### WHAT IS REQUIRED
Output the entire listing below exactly as it stands.

### SOURCE RECORDS

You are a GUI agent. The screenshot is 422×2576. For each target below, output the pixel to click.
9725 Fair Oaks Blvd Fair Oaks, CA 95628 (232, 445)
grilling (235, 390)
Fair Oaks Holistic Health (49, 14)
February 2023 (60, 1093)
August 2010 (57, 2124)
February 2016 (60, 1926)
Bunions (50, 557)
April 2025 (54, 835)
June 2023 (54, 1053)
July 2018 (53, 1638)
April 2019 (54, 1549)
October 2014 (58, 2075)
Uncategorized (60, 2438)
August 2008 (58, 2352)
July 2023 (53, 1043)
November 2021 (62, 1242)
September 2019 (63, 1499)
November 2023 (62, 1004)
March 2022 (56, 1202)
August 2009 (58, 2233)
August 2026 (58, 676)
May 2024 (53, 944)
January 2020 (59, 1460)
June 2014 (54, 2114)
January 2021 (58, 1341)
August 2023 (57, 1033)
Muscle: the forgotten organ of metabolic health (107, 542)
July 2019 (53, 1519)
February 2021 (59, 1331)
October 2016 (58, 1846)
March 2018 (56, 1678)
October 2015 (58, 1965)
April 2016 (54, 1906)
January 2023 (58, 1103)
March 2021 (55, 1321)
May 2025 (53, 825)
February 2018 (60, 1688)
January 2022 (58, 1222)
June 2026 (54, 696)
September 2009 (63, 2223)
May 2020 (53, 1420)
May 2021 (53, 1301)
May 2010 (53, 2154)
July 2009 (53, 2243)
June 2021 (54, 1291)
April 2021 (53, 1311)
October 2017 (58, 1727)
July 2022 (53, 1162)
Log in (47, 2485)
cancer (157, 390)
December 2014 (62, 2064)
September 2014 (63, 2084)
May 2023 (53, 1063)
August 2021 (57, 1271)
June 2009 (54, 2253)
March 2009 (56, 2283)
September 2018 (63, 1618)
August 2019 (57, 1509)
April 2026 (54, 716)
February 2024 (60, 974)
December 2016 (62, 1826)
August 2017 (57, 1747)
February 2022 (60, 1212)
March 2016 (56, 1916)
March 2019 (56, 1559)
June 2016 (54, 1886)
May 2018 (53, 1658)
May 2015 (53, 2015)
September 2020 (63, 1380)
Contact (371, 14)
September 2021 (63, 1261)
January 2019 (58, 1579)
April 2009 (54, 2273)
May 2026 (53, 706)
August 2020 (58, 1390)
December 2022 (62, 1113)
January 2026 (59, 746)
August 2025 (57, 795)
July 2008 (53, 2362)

### EXERCISE SOLUTION
You are a GUI agent. The screenshot is 422×2576. For each target below, output the pixel to click.
9725 Fair Oaks Blvd Fair Oaks, CA 95628 (232, 445)
grilling (235, 390)
Fair Oaks Holistic Health (49, 14)
February 2023 (60, 1093)
August 2010 (57, 2124)
February 2016 (60, 1926)
Bunions (50, 557)
April 2025 (54, 835)
June 2023 (54, 1053)
July 2018 (53, 1638)
April 2019 (54, 1549)
October 2014 (58, 2075)
Uncategorized (60, 2438)
August 2008 (58, 2352)
July 2023 (53, 1043)
November 2021 (62, 1242)
September 2019 (63, 1499)
November 2023 (62, 1004)
March 2022 (56, 1202)
August 2009 (58, 2233)
August 2026 (58, 676)
May 2024 (53, 944)
January 2020 (59, 1460)
June 2014 (54, 2114)
January 2021 (58, 1341)
August 2023 (57, 1033)
Muscle: the forgotten organ of metabolic health (107, 542)
July 2019 (53, 1519)
February 2021 (59, 1331)
October 2016 (58, 1846)
March 2018 (56, 1678)
October 2015 (58, 1965)
April 2016 (54, 1906)
January 2023 (58, 1103)
March 2021 (55, 1321)
May 2025 (53, 825)
February 2018 (60, 1688)
January 2022 (58, 1222)
June 2026 (54, 696)
September 2009 (63, 2223)
May 2020 (53, 1420)
May 2021 (53, 1301)
May 2010 (53, 2154)
July 2009 (53, 2243)
June 2021 (54, 1291)
April 2021 (53, 1311)
October 2017 (58, 1727)
July 2022 (53, 1162)
Log in (47, 2485)
cancer (157, 390)
December 2014 (62, 2064)
September 2014 (63, 2084)
May 2023 (53, 1063)
August 2021 (57, 1271)
June 2009 (54, 2253)
March 2009 (56, 2283)
September 2018 (63, 1618)
August 2019 (57, 1509)
April 2026 (54, 716)
February 2024 (60, 974)
December 2016 (62, 1826)
August 2017 (57, 1747)
February 2022 (60, 1212)
March 2016 (56, 1916)
March 2019 (56, 1559)
June 2016 (54, 1886)
May 2018 (53, 1658)
May 2015 (53, 2015)
September 2020 (63, 1380)
Contact (371, 14)
September 2021 (63, 1261)
January 2019 (58, 1579)
April 2009 (54, 2273)
May 2026 (53, 706)
August 2020 (58, 1390)
December 2022 (62, 1113)
January 2026 (59, 746)
August 2025 (57, 795)
July 2008 (53, 2362)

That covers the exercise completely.